16 August 2012
Venue: Room 501 (Pat Hanan Room), Arts 2 (Building 207)
Host: Charlie Gere
The paper traces the social transformations wrought by new technologies of information and communication, especially in relation to art. Marshall McLuhan famously declared that electronic telecommunications would turn the world into a ‘global village’. In the late 1960s the Advanced Research Projects Agency (ARPA) of the American Defense Department had started to explore the possibilities of networked computing. The result was the formation of the ARPANet, the ancestor of the Internet, initiated in 1969 as a network of four computers, three in California and one in Utah, which were linked by telephone lines. From that point on artists began to explore the possibilities of such networks. Such technologies and networks were also involved, instrumental for the changes corralled under the term ‘postmodernism’. It is this set of conditions that sets the scene for the experiments in communications and telematics that emerged in the late 1970s and 1980s. In particular it fostered new forms of art involving live streaming of information and video, such as Roy Ascott's La Plissure du Texte, and Kit Galloway and Sherrie Rabinowitz's Hole-in-Space, in which images were transmitted in real time. Such works offered a paradigm of technologically-oriented art both similar and markedly different to video art, which developed at about the same time.

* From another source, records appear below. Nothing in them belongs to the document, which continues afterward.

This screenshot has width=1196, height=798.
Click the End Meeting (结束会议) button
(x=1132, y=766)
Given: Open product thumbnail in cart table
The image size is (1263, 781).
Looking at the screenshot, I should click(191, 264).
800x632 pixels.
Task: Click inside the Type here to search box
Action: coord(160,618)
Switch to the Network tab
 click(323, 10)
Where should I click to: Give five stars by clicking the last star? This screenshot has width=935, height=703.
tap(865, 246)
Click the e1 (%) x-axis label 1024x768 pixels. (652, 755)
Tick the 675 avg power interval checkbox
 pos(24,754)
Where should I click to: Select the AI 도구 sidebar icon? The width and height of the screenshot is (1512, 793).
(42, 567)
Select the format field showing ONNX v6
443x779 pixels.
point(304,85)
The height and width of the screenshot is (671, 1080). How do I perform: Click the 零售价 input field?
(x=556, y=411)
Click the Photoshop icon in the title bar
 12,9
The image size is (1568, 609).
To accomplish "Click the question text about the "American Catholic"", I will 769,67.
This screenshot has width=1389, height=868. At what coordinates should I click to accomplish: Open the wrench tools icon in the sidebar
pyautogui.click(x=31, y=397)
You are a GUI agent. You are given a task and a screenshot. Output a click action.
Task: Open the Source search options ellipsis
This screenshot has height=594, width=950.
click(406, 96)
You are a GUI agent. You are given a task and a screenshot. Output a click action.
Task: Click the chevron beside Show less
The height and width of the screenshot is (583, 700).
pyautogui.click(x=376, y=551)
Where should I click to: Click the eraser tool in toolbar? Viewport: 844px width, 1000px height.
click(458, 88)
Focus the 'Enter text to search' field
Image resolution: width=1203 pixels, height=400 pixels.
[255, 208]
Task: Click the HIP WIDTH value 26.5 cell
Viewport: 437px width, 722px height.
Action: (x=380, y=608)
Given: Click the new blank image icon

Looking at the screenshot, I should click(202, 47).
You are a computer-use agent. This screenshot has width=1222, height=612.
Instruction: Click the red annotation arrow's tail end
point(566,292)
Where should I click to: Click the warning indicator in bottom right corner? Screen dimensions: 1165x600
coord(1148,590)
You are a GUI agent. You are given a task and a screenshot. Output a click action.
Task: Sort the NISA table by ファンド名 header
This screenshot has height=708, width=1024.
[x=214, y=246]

Charlie Gere is Professor of Media Theory and History at the Lancaster Institute for Contemporary Arts, Lancaster University. He is the author of Digital Culture(Reaktion Books, 2002); Art, Time and Technology (Berg, 2006); Non-relational Aesthetics, with Michael Corris (Artwords, 2009), and co-editor of White Heat Cold Technology (MIT Press, 2009) and Art Practice in a Digital Culture (Ashgate, 2010). In 2007, Professor Gere co-curated Feedback, a major exhibition on art responsive to instructions, input or its environment, in Gijon, Northern Spain. He is co-curator of FutureEverybody, the 2012 FutureEverything exhibition, in Manchester. His new book, Community without Community in Digital Culture (Palgrave MacMillan, 2012), will be published later this year.